RECORD EXCERPTS >>
* * *

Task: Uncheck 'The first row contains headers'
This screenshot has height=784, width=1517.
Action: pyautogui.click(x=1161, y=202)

* * *

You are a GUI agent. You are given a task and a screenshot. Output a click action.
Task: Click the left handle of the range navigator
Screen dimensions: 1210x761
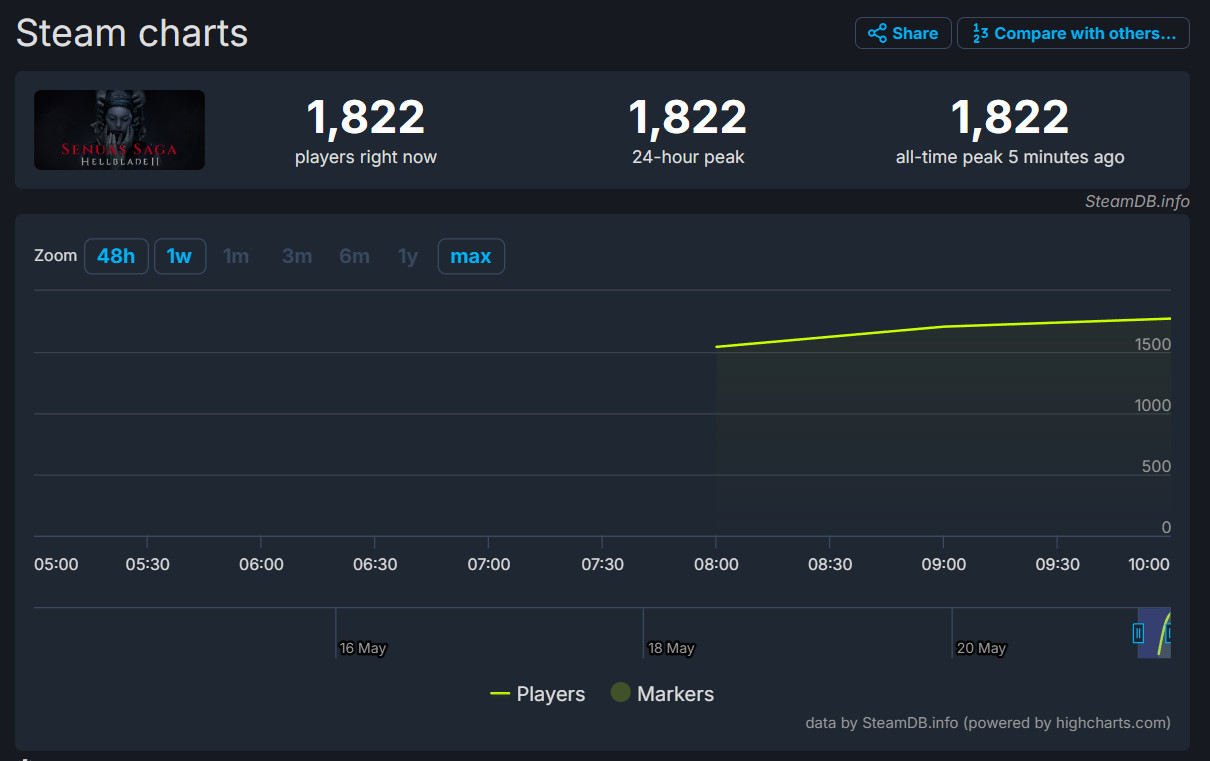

* * *

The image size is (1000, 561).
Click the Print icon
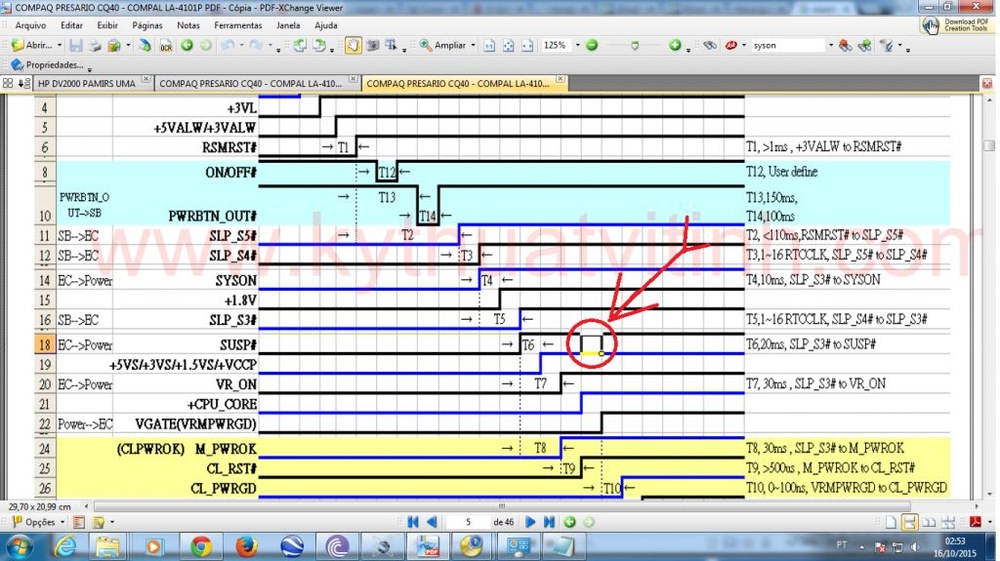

* * *

Reproduce verbatim the lines above, from the line with "Task: Click the" through the line with "Screen dimensions: 1210x761".

Task: Click the left handle of the range navigator
Screen dimensions: 1210x761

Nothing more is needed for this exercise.